A multidistrict litigation (MDL) court in western Missouri has issued orders disposing of a number of motions in the dozens of cases transferred to it in litigation involving claims of fraud against companies that make baby bottles and sippy cups, reusable drink containers, and baby formula sold in metal cans lined with a substance containing bisphenol A (BPA). In re: Bisphenol-A (BPA) Polycarbonate Plastic Prods. Liab. Litig., MDL No. 1967 (W.D. Mo., orders entered November 9, 2009).

The court has dismissed breach of express warranty claims and claims that depend on misrepresentations (as opposed to omissions) for insufficient pleading under Ashcroft v. Iqbal; and breach of implied warranty of fitness for a particular purpose. Remaining are claims for fraudulent omissions, violation of state consumer protection statutes, breach of implied warranty of merchantability, and unjust enrichment.

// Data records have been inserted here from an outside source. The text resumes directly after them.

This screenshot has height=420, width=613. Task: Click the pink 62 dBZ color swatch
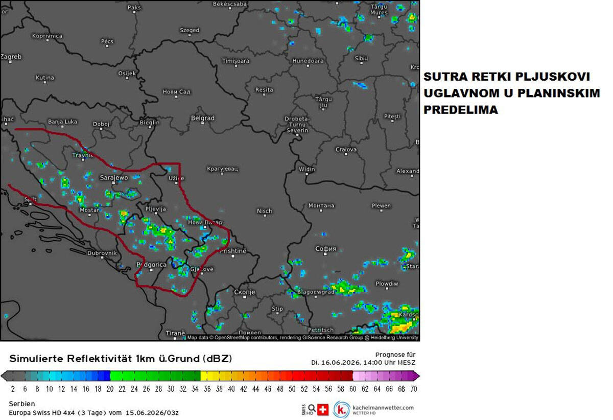click(364, 376)
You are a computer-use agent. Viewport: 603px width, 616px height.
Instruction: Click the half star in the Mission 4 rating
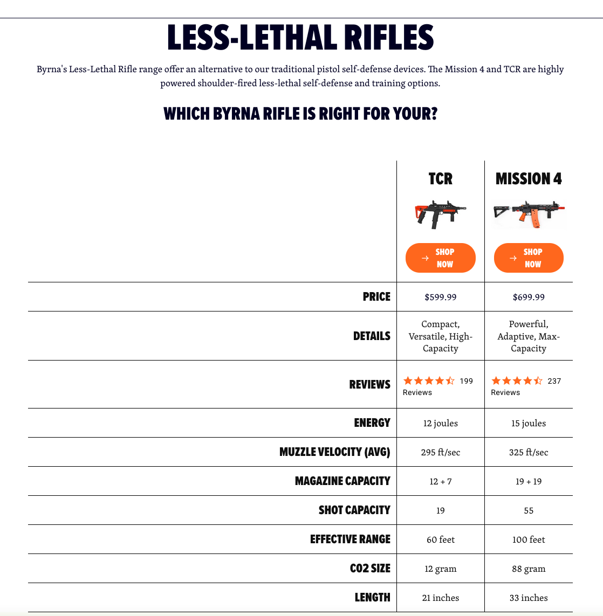click(x=538, y=381)
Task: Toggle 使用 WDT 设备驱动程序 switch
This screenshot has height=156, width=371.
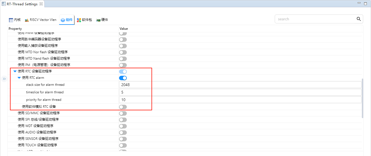Action: pyautogui.click(x=123, y=126)
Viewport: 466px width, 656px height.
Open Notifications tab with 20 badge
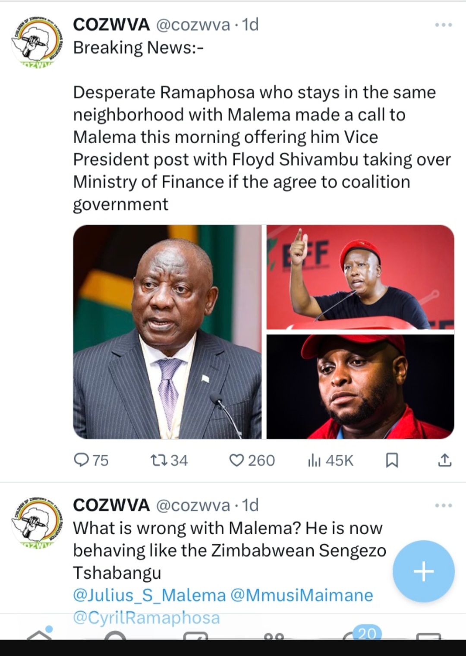(x=358, y=635)
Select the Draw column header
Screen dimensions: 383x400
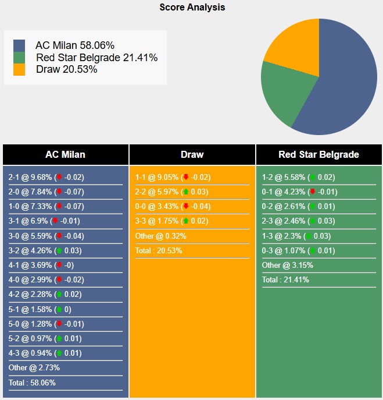(192, 155)
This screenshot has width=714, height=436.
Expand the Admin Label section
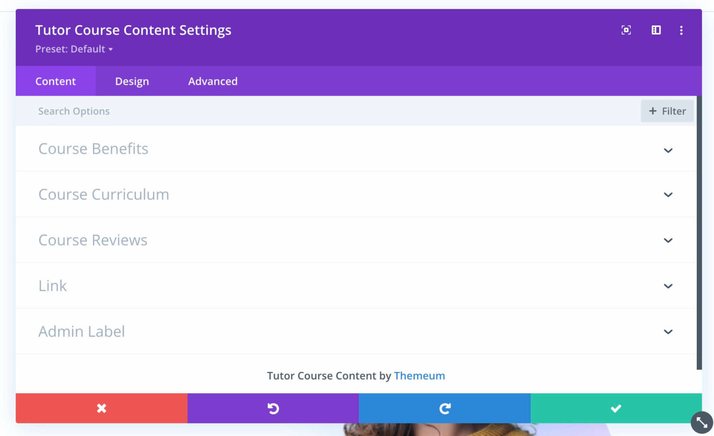[668, 332]
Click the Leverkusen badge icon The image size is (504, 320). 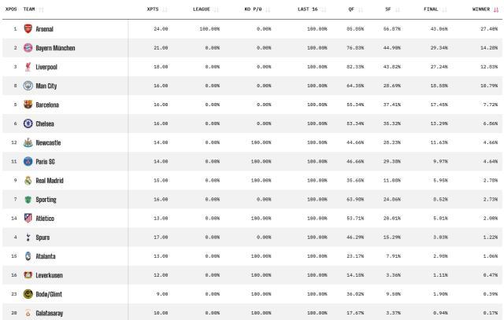tap(28, 274)
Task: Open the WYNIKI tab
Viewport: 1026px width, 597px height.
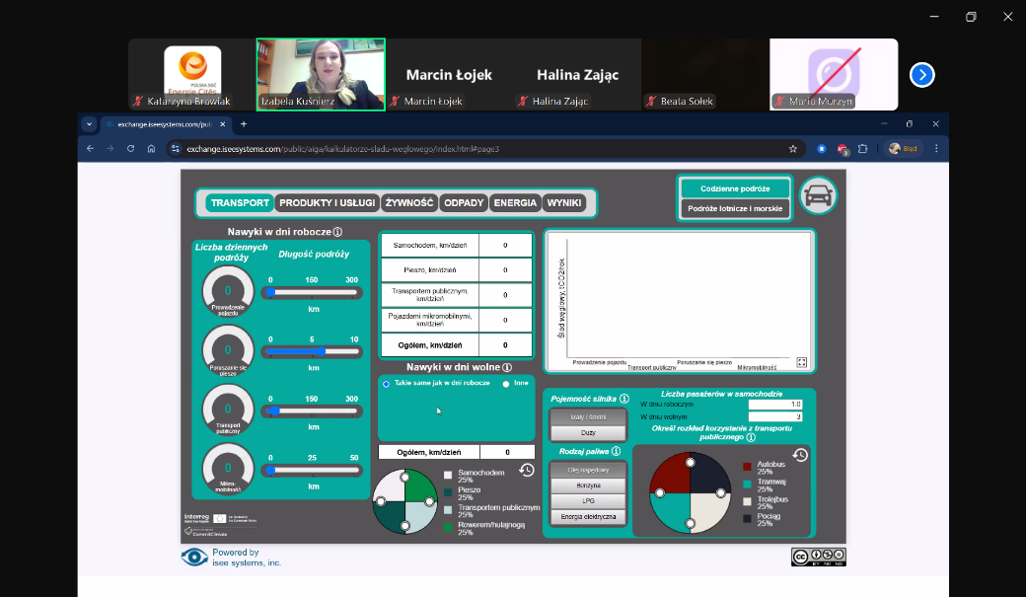Action: click(x=564, y=203)
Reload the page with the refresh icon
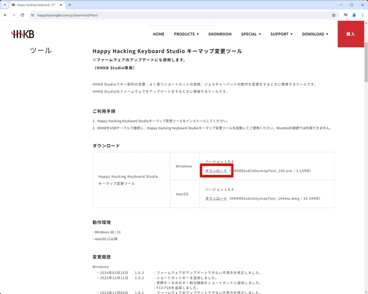 (x=22, y=15)
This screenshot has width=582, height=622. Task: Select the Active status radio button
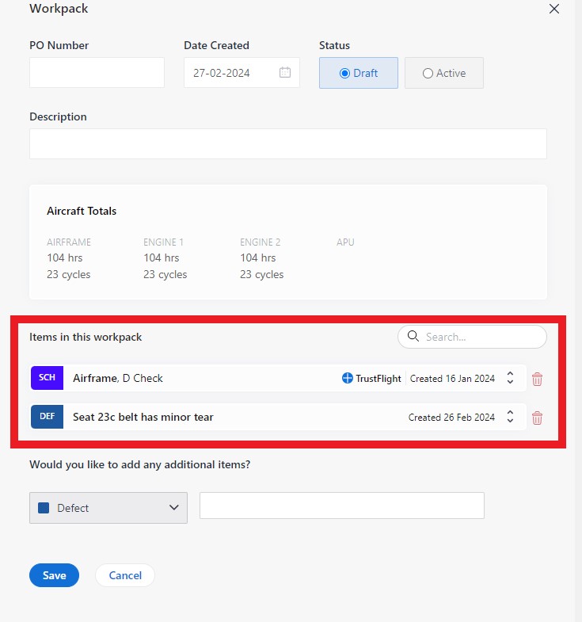428,73
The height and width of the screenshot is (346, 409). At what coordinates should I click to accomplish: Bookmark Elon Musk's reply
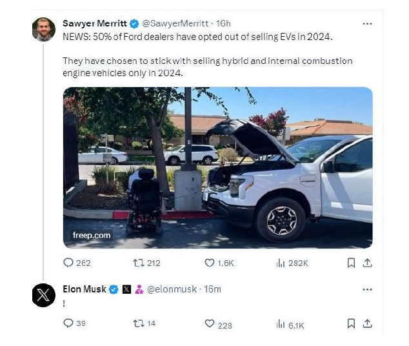[x=351, y=324]
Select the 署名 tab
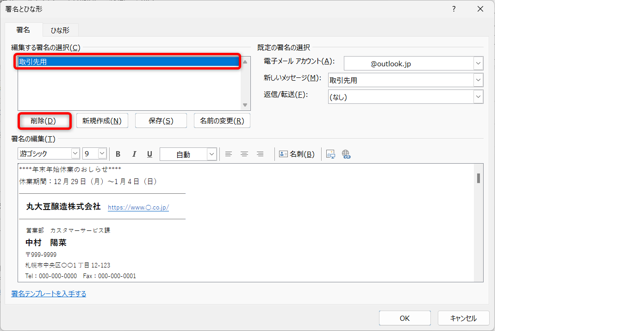Viewport: 622px width, 331px height. coord(23,30)
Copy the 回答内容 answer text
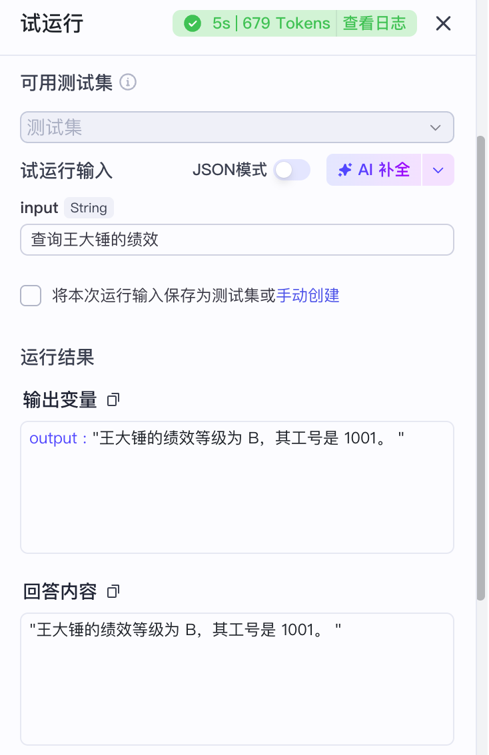 click(113, 591)
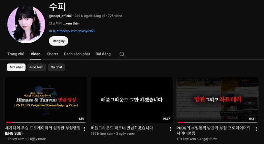Click the red progress bar on the 6:59 video
The height and width of the screenshot is (144, 264).
click(9, 122)
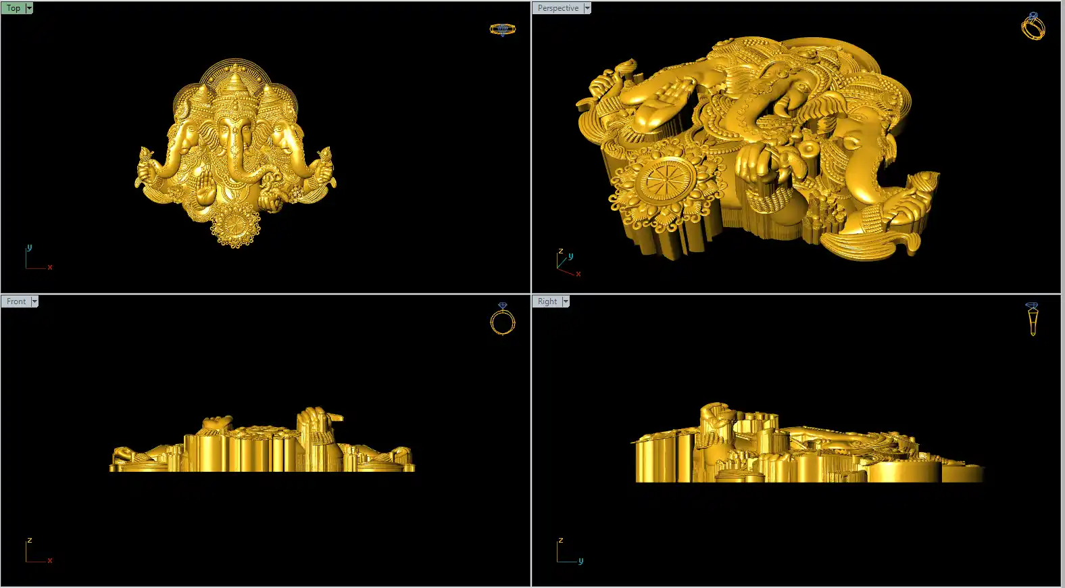Click the Right viewport title label
The width and height of the screenshot is (1065, 588).
[547, 301]
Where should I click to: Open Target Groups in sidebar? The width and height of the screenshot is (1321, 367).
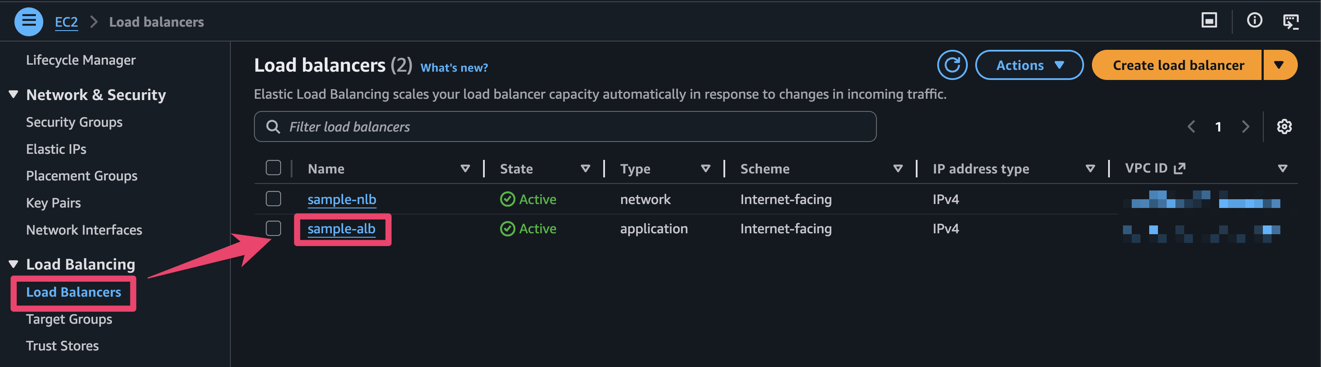69,319
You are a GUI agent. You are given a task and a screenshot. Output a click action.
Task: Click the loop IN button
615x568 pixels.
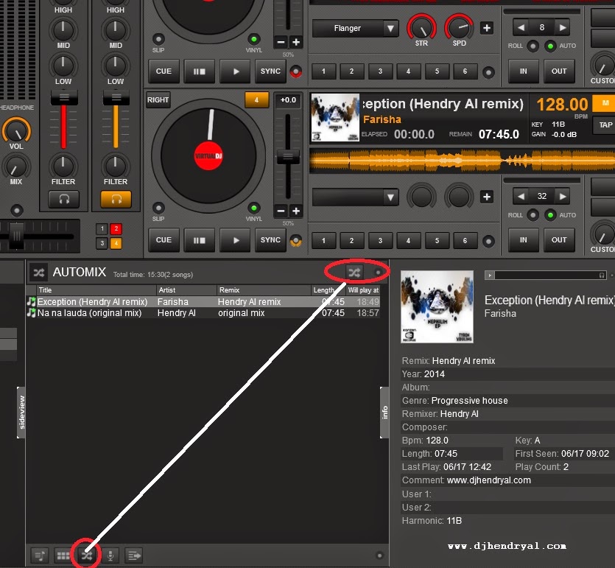pos(523,71)
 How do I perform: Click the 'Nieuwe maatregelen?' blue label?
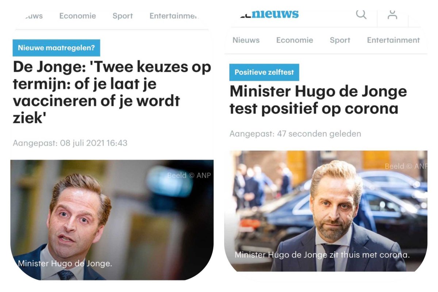click(56, 48)
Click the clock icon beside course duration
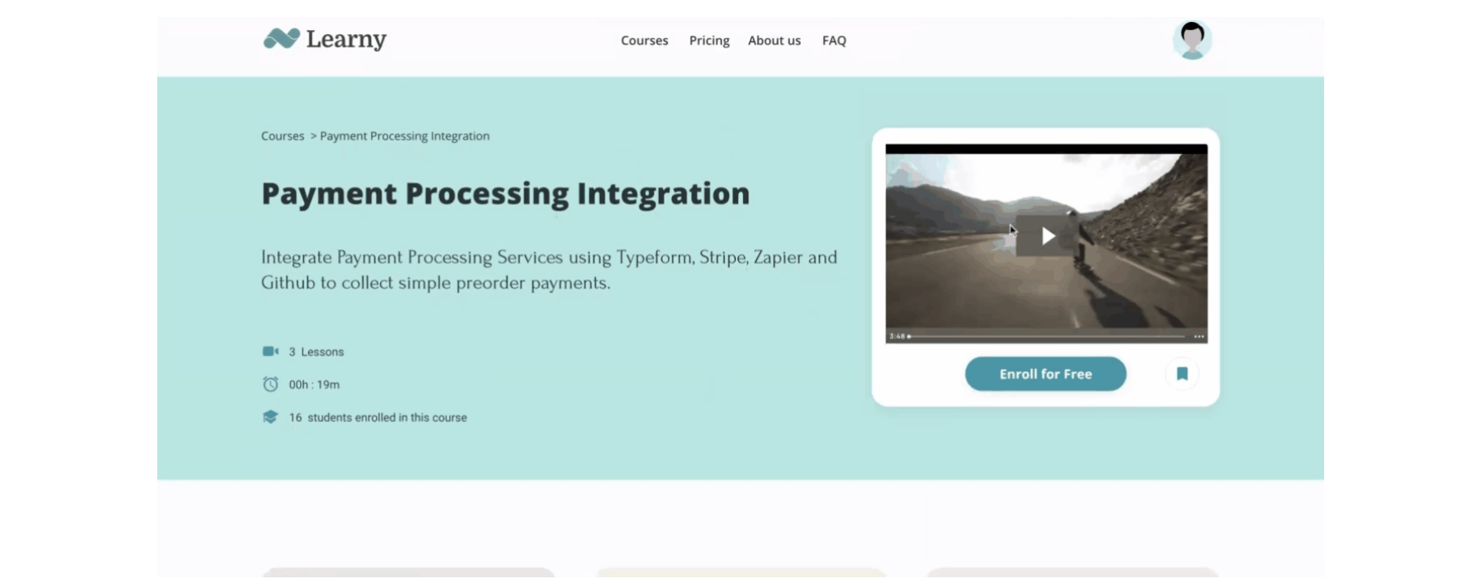This screenshot has width=1483, height=587. point(271,384)
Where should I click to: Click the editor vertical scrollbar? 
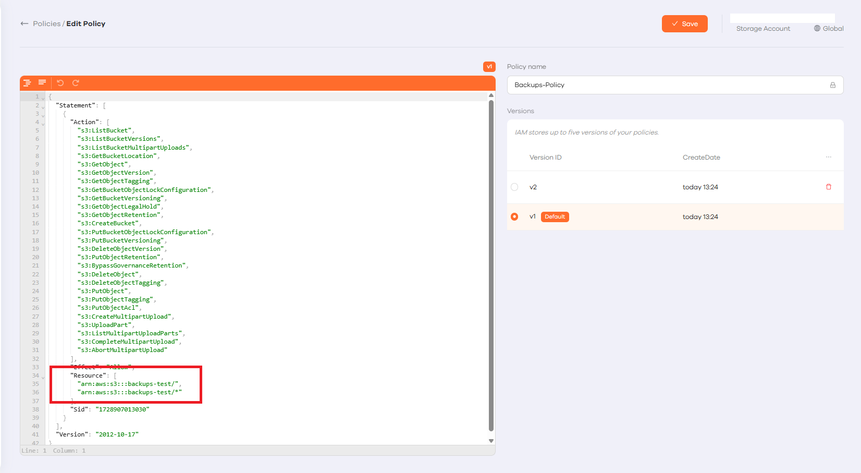pyautogui.click(x=491, y=261)
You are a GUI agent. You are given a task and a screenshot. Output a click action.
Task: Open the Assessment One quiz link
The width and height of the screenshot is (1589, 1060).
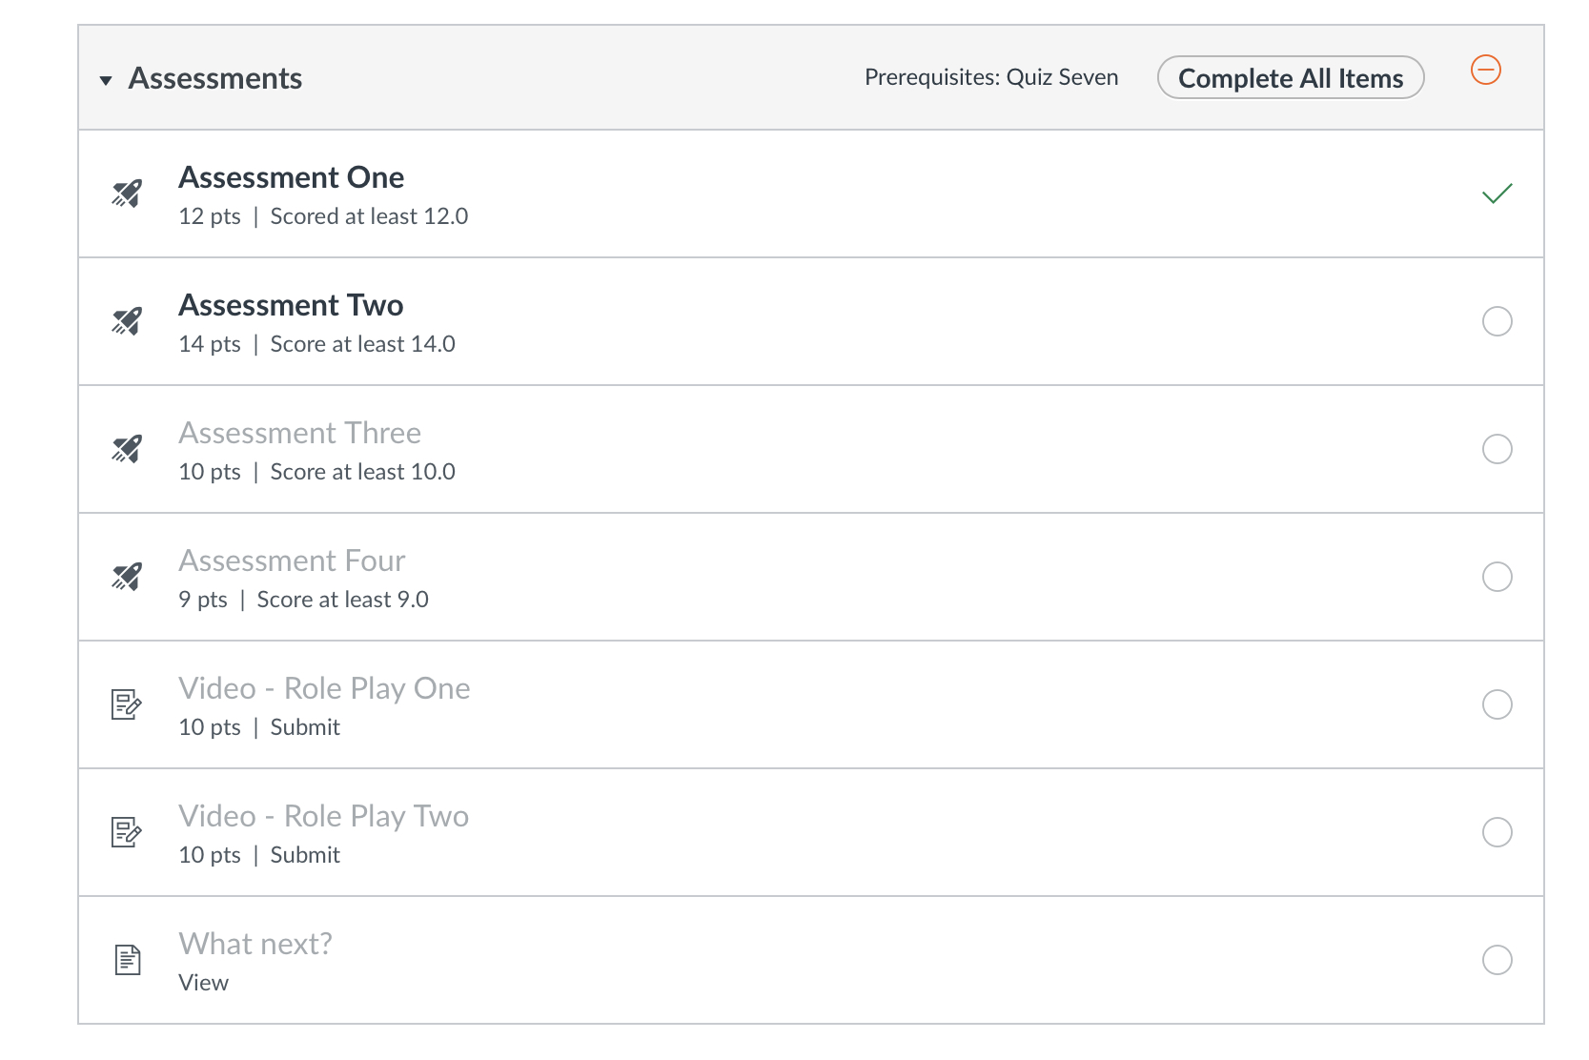tap(292, 177)
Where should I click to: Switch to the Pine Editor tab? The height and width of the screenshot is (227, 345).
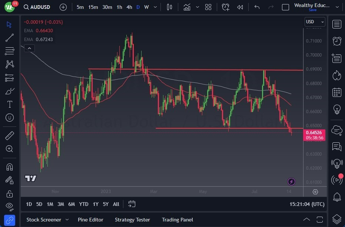90,219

The court denied defendants’ motion to dismiss on the ground of primary jurisdiction, which applies when a claim involves issues within the special competence of an administrative body. According to the court, while the Food and Drug Administration (FDA) may have determined that BPA is safe, “Plaintiff’s claims are independent of the FDA’s ‘safety’ determination,” because they involve whether defendants failed to disclose material information to plaintiffs and whether defendants’ products were merchantable. The court also noted that plaintiffs do not challenge the FDA’s safety determinations and, with respect to the type of relief requested, plaintiffs seek monetary remedies only, “which the FDA cannot provide.”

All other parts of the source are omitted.